Agent Observability
Trace-level visibility into every model call, retrieval, tool invocation, decision, approval, and failure inside an AI workflow — the substrate every other discipline (evals, optimization, governance) reads from.
Production AI is not a prompt. It is a system of context, tools, permissions, traces, evals, and feedback loops.
Trace everything
Agent behavior is non-deterministic. Traces make runs inspectable, comparable, replayable, and useful for evaluation. We emit OpenTelemetry-compatible spans for every model call, tool invocation, retrieval step, decision branch, approval event, and external side effect — with cost, latency, token counts, and inputs and outputs (subject to PII rules).
- Model, token, and latency spans (OpenTelemetry)

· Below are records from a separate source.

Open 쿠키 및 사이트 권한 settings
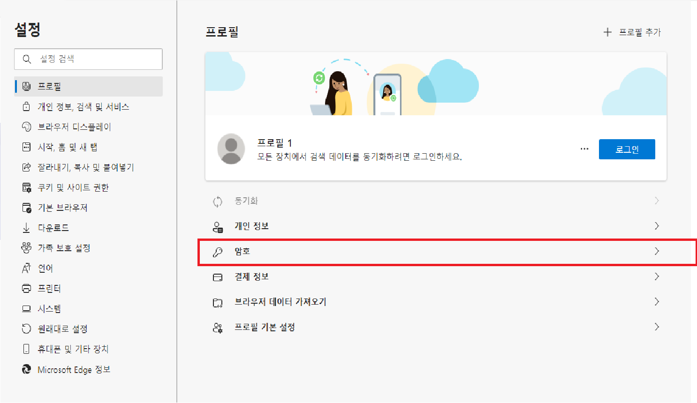Viewport: 697px width, 403px height. 73,187
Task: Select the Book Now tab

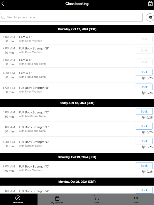Action: click(18, 199)
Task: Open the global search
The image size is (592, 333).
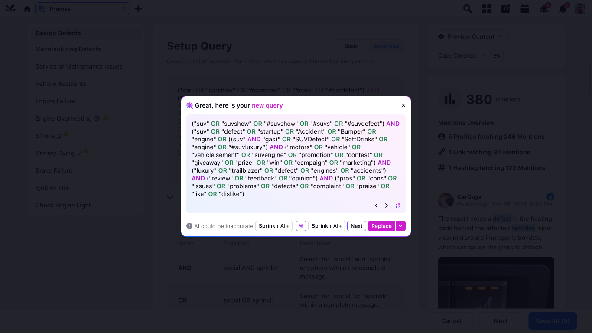Action: (x=467, y=8)
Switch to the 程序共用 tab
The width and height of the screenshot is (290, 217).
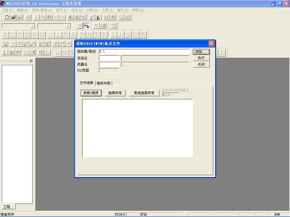point(103,83)
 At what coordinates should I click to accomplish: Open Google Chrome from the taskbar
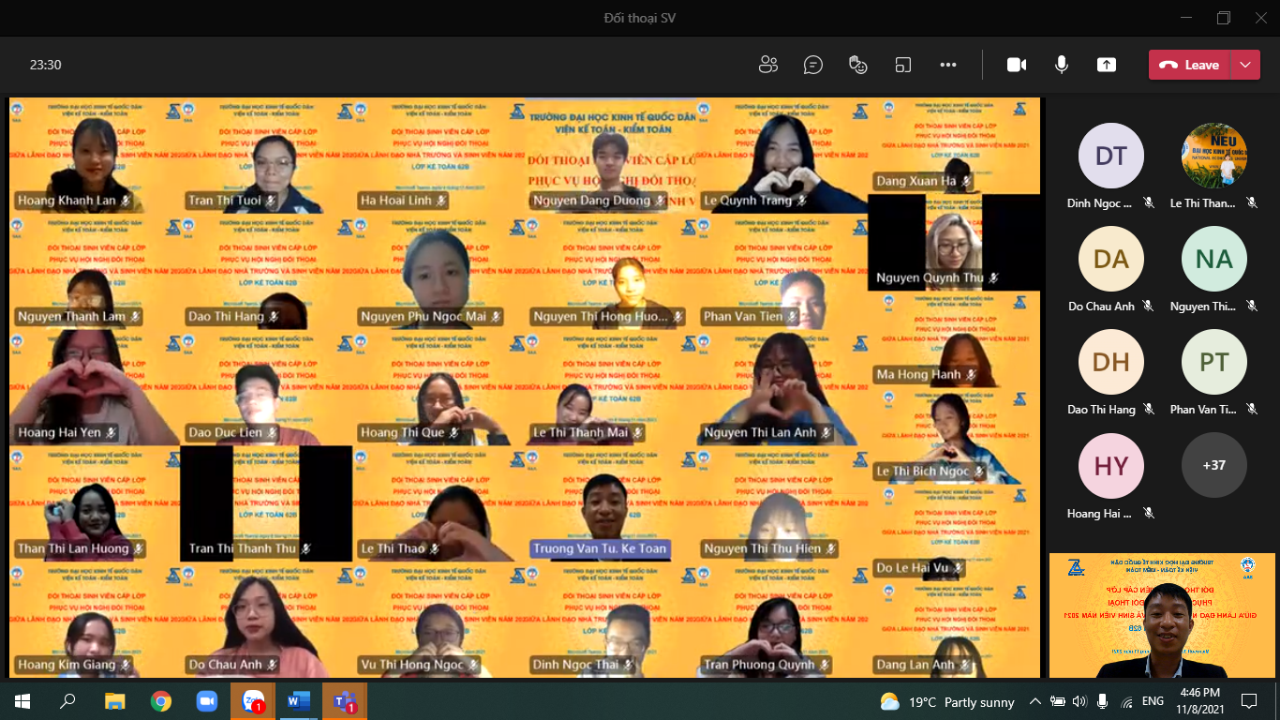[x=161, y=701]
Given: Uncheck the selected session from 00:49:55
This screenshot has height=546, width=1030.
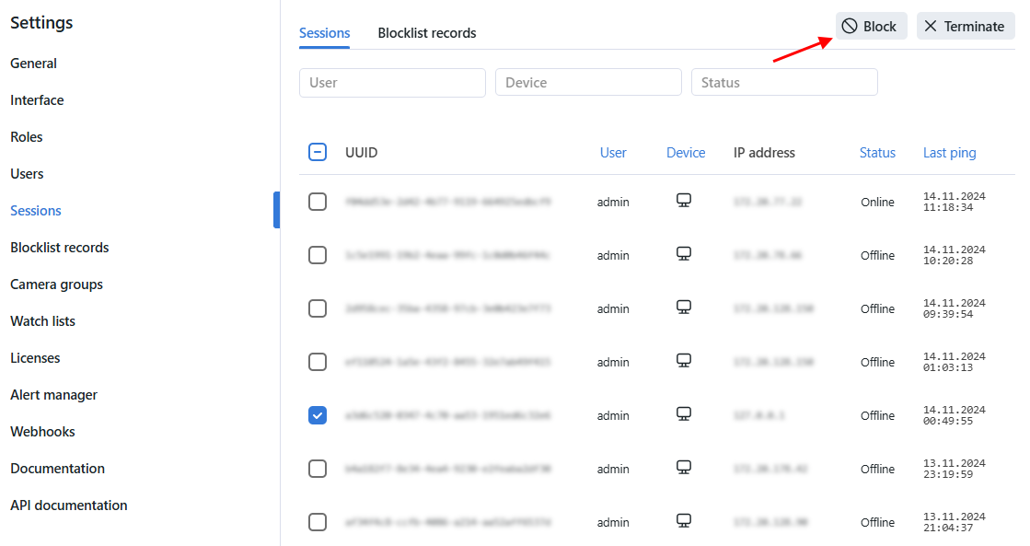Looking at the screenshot, I should pyautogui.click(x=318, y=415).
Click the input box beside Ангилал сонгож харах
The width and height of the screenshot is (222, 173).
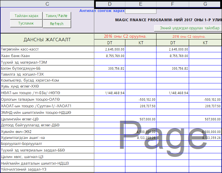point(141,11)
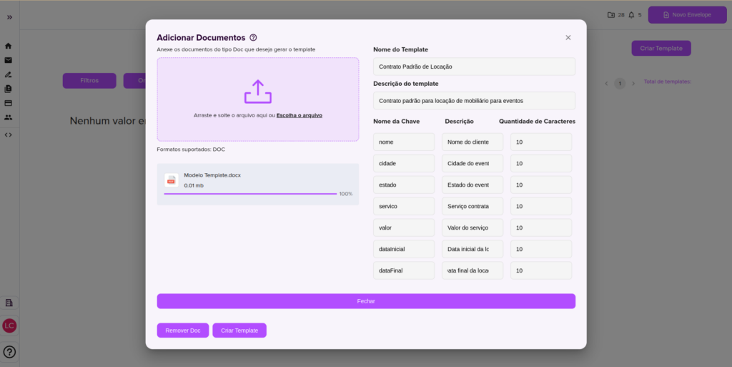Click the LC user avatar
Screen dimensions: 732x367
coord(9,326)
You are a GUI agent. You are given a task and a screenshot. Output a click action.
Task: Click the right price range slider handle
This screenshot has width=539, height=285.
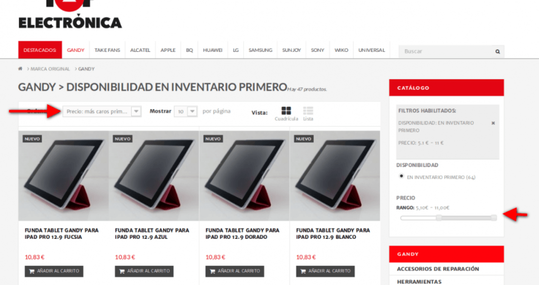click(x=493, y=218)
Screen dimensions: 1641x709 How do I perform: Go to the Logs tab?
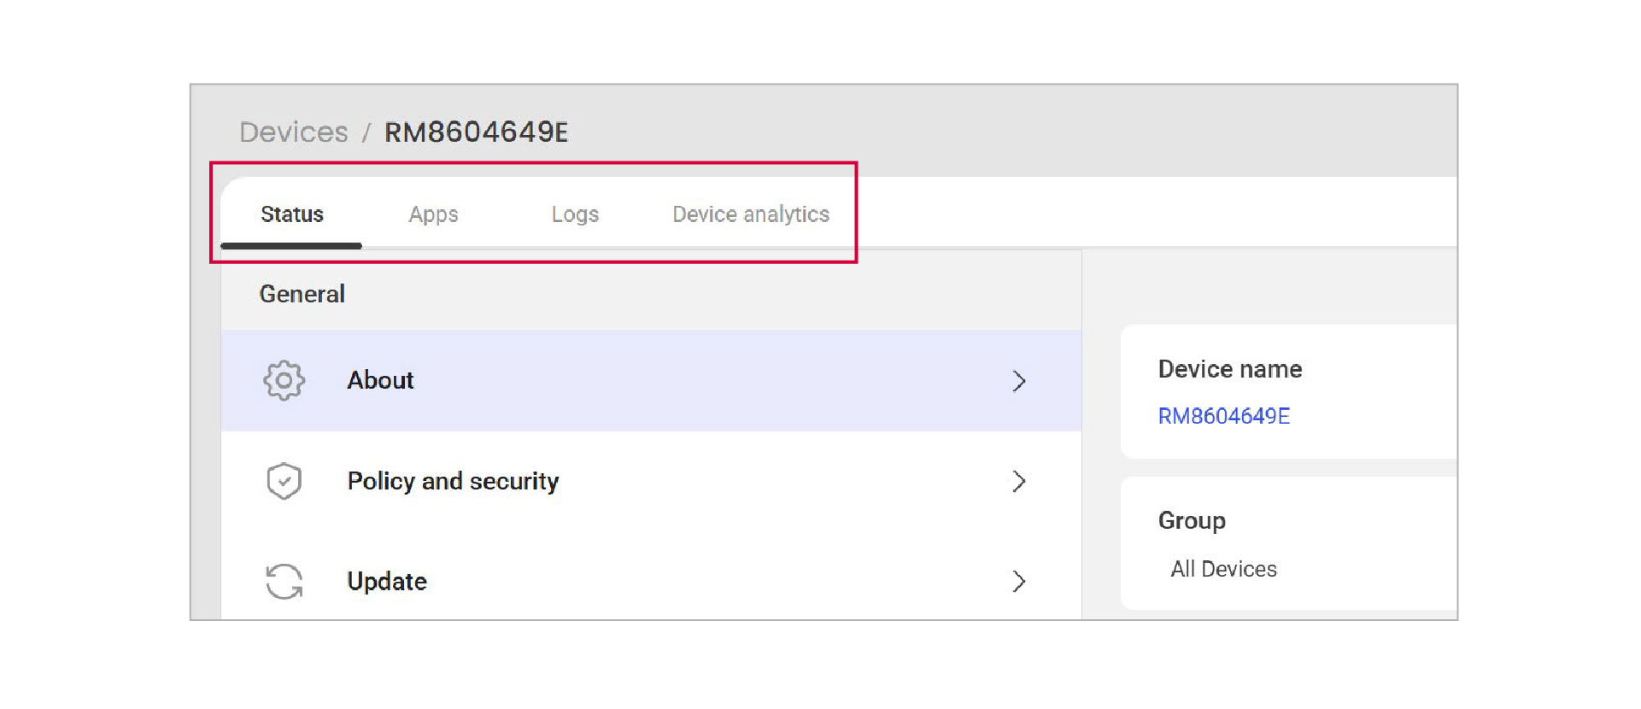click(x=575, y=214)
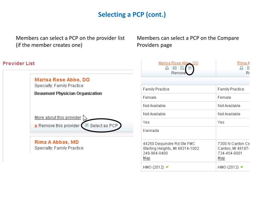Click the print icon under Marisa Rose Abbo
The width and height of the screenshot is (264, 198).
pos(167,68)
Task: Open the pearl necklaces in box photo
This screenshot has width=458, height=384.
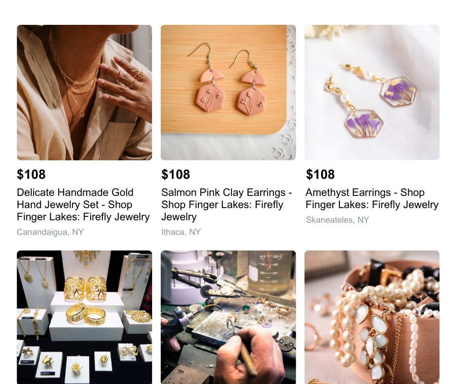Action: [372, 317]
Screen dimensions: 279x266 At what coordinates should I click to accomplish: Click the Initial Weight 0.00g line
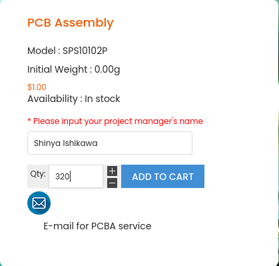pos(74,70)
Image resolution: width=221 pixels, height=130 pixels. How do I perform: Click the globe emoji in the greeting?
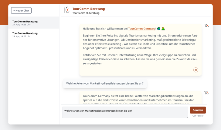pos(158,29)
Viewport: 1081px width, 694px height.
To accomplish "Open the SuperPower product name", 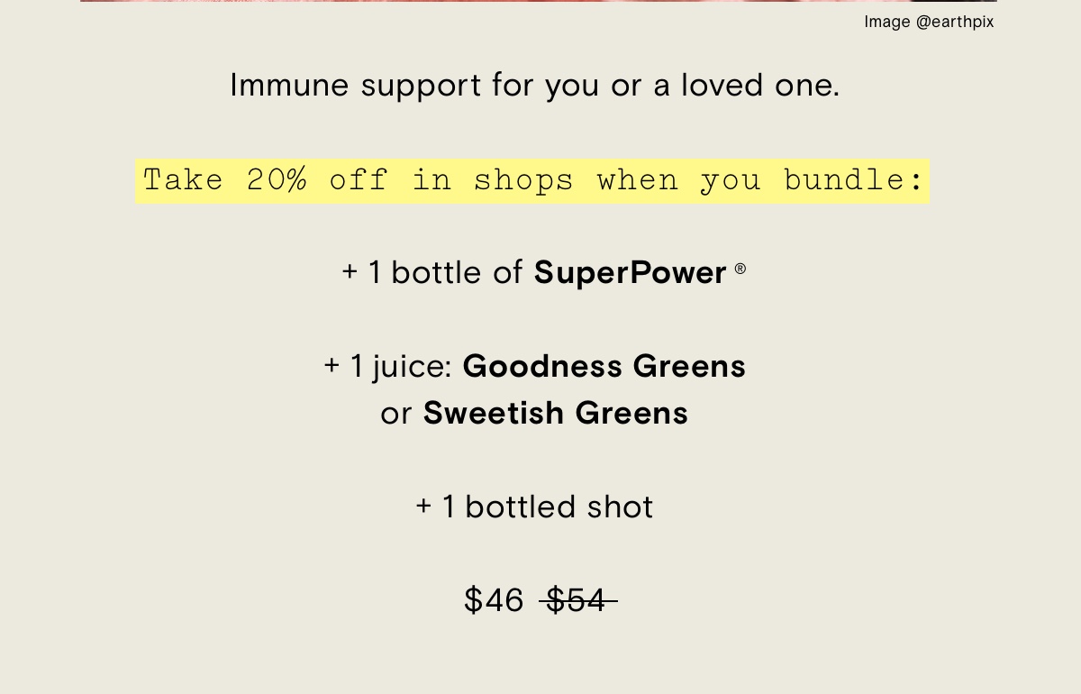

- Tool invocation inputs, outputs, and timing
- Retrieval evidence, scores, and citations
- Approval, rejection, and escalation events
Stacks we use
Langfuse, Arize Phoenix, Helicone, and Datadog are common destinations depending on the rest of the stack. The data shape is what matters: spans that link parent-child across model-tool-retrieval boundaries, attributes for cost and quality, and a stable trace ID that follows a workflow from event in to outcome out.
Why traces feed evals
An eval set without trace context tells you which prompt scored highest on a static benchmark. An eval set built from traces tells you which prompt scored highest on the queries your users actually sent last week, with the retrieval context they actually saw. The first is research; the second is operations.
What it works with
Every other layer reads from this one. Workflow Evals builds eval cases from traces. Self-Optimizing Agents reads route attribution. Governance reads audit events. Closed-Loop Knowledge clusters failures. Conversation Forensics replays threads from traces. Without observability, every other discipline is guessing.
When you need it
Signals: 'why did the agent do that' is a question that gets shrugged at; AI cost is a single line on the cloud bill with no per-workflow attribution; a customer complains about a response and you cannot reproduce the run. If you have a production AI workflow that anyone is going to ask hard questions about, observability is the work to do first.
Related resources
The test suite your AI workflows have to pass before any change reaches users — measuring quality, latency, cost, and safety on real production data instead of vibes.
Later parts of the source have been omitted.